Die im Gesetzentwurf gewählte Formulierung "Hinterbliebene" ist nicht eindeutig. Sie könnte so interpretiert werden, dass eine Ehegattin oder ein Ehegatte bzw. eine eingetragene Lebenspartnerin oder ein eingetragener Lebenspartner einer Blue Card-Inhaberin oder eines Blue Card-Inhabers nach deren oder dessen Tod auch Anspruch auf eine volle Rentenzahlung aus eigenem Recht hat, und sich dieser nicht nur auf die Hinterbliebenenrente beschränkt. Damit würde die Einschränkung des Rentenexports mit dem Tod der Ehegattin oder des Ehegatten bzw. der eingetragenen Lebenspartnerin oder des eingetragenen Lebenspartners entfallen.
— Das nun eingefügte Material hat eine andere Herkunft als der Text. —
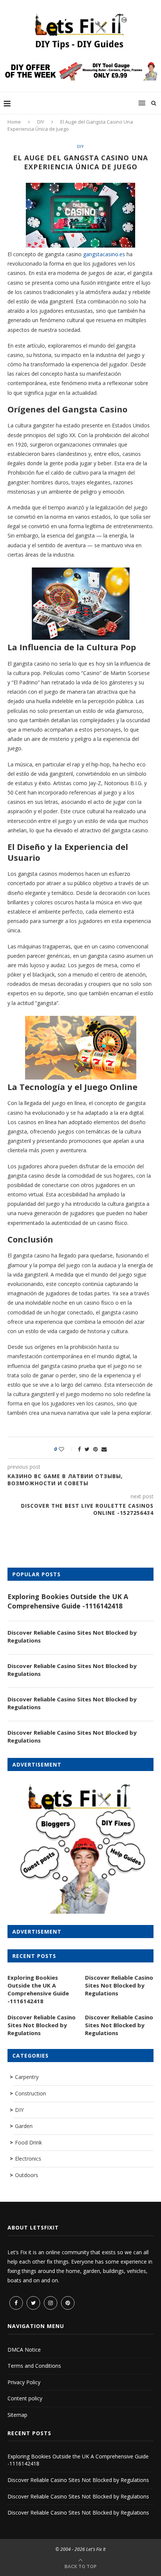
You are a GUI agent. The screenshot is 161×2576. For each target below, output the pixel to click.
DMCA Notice (24, 2349)
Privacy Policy (23, 2382)
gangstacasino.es (104, 254)
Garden (24, 2125)
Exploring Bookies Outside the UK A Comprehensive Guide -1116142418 (67, 1601)
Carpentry (27, 2076)
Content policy (24, 2398)
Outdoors (26, 2175)
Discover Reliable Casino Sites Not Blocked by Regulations (72, 1636)
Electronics (28, 2158)
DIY (40, 121)
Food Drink (28, 2142)
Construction (30, 2093)
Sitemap (17, 2414)
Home (14, 121)
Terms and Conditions (34, 2365)
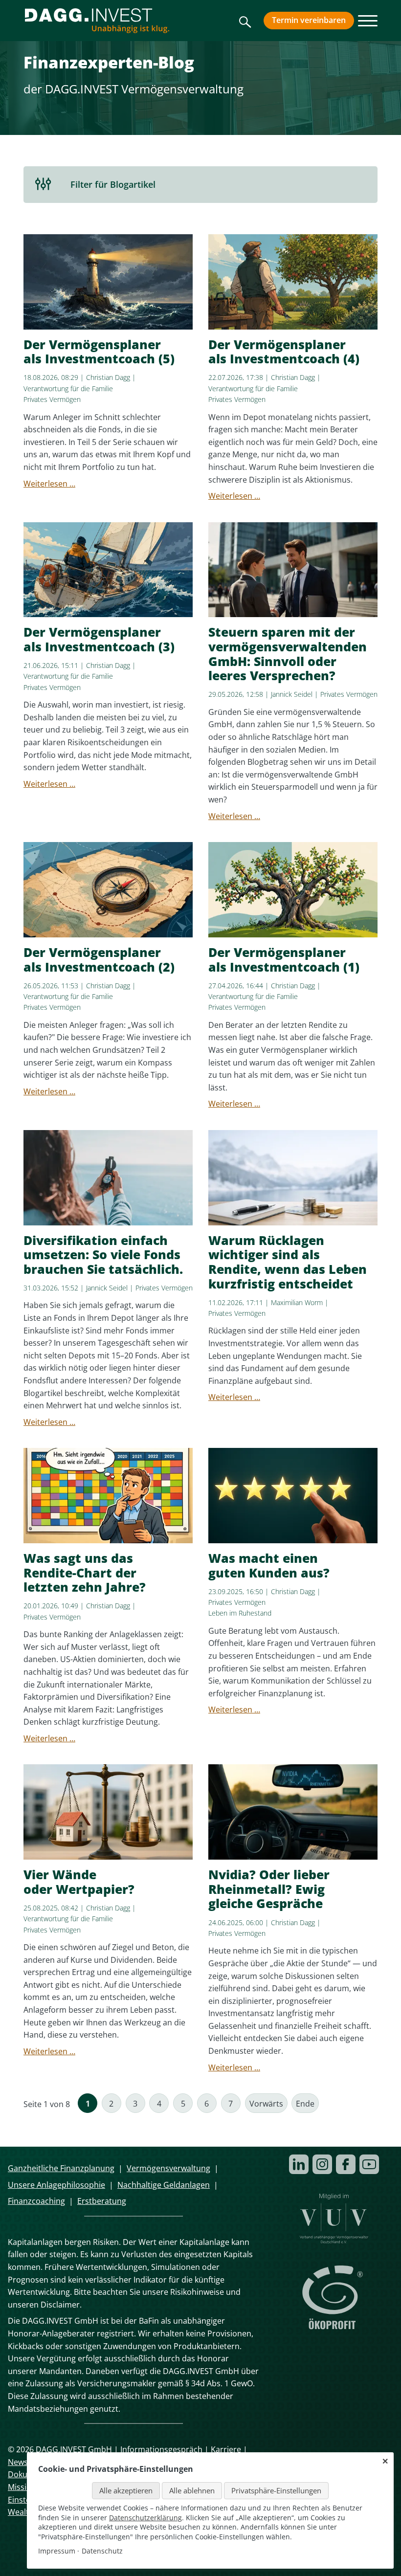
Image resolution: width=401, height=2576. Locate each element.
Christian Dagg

In der Praxis könnten sich so ungewollte Fallkonstellationen ergeben, die den Betroffenen schwer zu vermitteln wären.

Für einen Großteil der Berechtigten sehen das über- und zwischenstaatliche Recht sowie Sonderregelungen für Drittstaatsangehörige ohnehin bereits heute einen uneingeschränkten Export von Rentenleistungen ins Ausland vor, so dass aktuell nur noch wenige Personen von der Einschränkung erfasst werden.

Für einen unbeschränkten Export von Rentenansprüchen in das Ausland spricht zudem, dass im Rahmen der innerhalb der nächsten zwei Jahre umzusetzenden Richtlinie 2011/98 EU vom 13. Dezember 2011 Drittstaatsangehörigen weitere Gleichheitsrechte einzuräumen sind. Auch diese beinhalten die uneingeschränkte Rentenzahlung bei Verzug in einen Drittstaat. Die noch verbleibende Reichweite der den Rentenexport einschränkenden Regelungen wird sich zukünftig deshalb weiter verringern müssen.

Außerdem ist seit der Reform der Rentenbesteuerung im Jahre 2005 auch für Rentnerinnen und Rentner im Ausland grundsätzlich eine Steuer auf die Rente an den deutschen Fiskus zu zahlen. Somit steht dem auch in Auslandsrenten enthaltenen Bundeszuschuss grundsätzlich ein Steuerrückfluss an den deutschen Fiskus gegenüber. Zudem ist darauf zu verweisen, dass die Wirkung einer Rentenkürzung angesichts der Dämpfungsfaktoren in der Rentenanpassungsformel nicht auf einen Ausschluss vom inländischen Produktivitätsfortschritt beschränkt bleibt, sondern darüber hinaus auch zu einer Auszehrung der exportierten Rente führt. Schließlich ist unter Gleichbehandlungsgesichtspunkten weder die bisherige, noch die im Gesetzentwurf der Bundesregierung vorgeschlagene Lösung überzeugend. Maßgebliche Begründungen für die Einschränkung des Rentenexports verlieren aus heutiger Sicht also zunehmend an Bedeutung oder sind grundsätzlich zu hinterfragen.

Ein uneingeschränkter Rentenexport trägt vor diesem Hintergrund zur Verwaltungsvereinfachung bei, während die im Gesetzentwurf der Bundesregierung vorgeschlagene Regelung zu einer weiteren Rechtszersplitterung führen würde.